» Exercices
a – Recopiez le passage de l'extrait sur les kits post-viol qui va de « En plus de travailler » à « les 90 jours. », ces deux bornes comprises.
b – D'après l'extrait sur les kits post-viol, en combien de jours les policiers du Michigan doivent-ils envoyer ces kits au laboratoire ?

Des traitements différents étaient toutefois réservés à certaines victimes, qui avaient plus de chance de voir leur plainte traitée si elles étaient blanches : 86 % des victimes des kits abandonnés étaient en effet racisées, soit non-blanches. “La race est au centre du problème de différentes façons, comme, malheureusement, nous savons qu’elle l’est dans le système de la justice criminelle”, a remarqué la procureure.

Les plaignantes étaient également victimes des idées reçues entourant les agressions sexuelles, relevant de la culture du viol : si les policiers ne les trouvaient pas suffisamment visiblement traumatisées, ou qu’elles s’étaient auparavant prostituées, avaient des troubles mentaux ou consommé de la drogue, ils ne les “croyaient pas, s’en fichaient, et c’était l’un des problèmes qui a conduit à l’accumulation de ces kits”.

En plus de travailler à analyser les kits et engager les poursuites judiciaires nécessaires, la procureure et son équipe ont travaillé à changer la considération des victimes présumées de viol, et le traitement des kits. Résultat : en 2014, le gouverneur du Michigan a signé une loi établissant des standards de traitement des kits post-viol. Depuis, dans tout l’État, les policiers doivent les transmettre au laboratoire dans un délai de 14 jours, où ils doivent être traités dans les 90 jours.

Le comté de Wayne forme également différemment ses officiers de police, à qui on apprend comment les traumatismes fonctionnent pour lutter contre les préjugés autour du viol.

Le travail accompli par le bureau de la procureure est également un modèle pour les juridictions du pays trouvant des kits non traités. Autant de chemin parcouru depuis 2009, qui n’est toutefois pas encore près de s’achever, et ce à plusieurs niveaux.

Il reste en effet des kits à analyser et des enquêtes voire poursuites judiciaires à mener, qui devraient encore prendre trois ans selon la procureure. Pour elle, les choses ne pourront toutefois vraiment s’améliorer qu’avec une évolution générale de la société. “Comme vous le savez, les changements culturels sont les plus difficiles à effectuer”, a-t-elle conclu, tout en précisant qu’elle restait “optimiste”.

» Extrait des données
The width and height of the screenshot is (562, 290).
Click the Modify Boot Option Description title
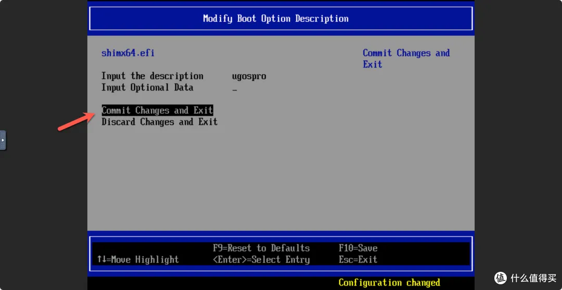[x=275, y=19]

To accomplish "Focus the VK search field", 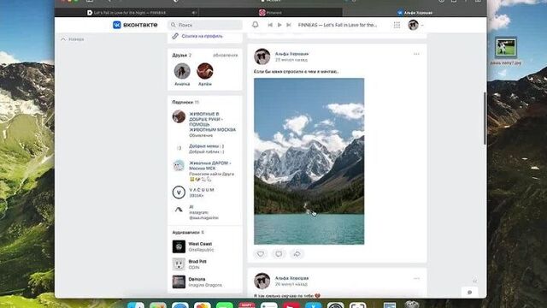I will (205, 25).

» Corrigé
a –
En plus de travailler à analyser les kits et engager les poursuites judiciaires nécessaires, la procureure et son équipe ont travaillé à changer la considération des victimes présumées de viol, et le traitement des kits. Résultat : en 2014, le gouverneur du Michigan a signé une loi établissant des standards de traitement des kits post-viol. Depuis, dans tout l’État, les policiers doivent les transmettre au laboratoire dans un délai de 14 jours, où ils doivent être traités dans les 90 jours.

b – Dans un délai de 14 jours.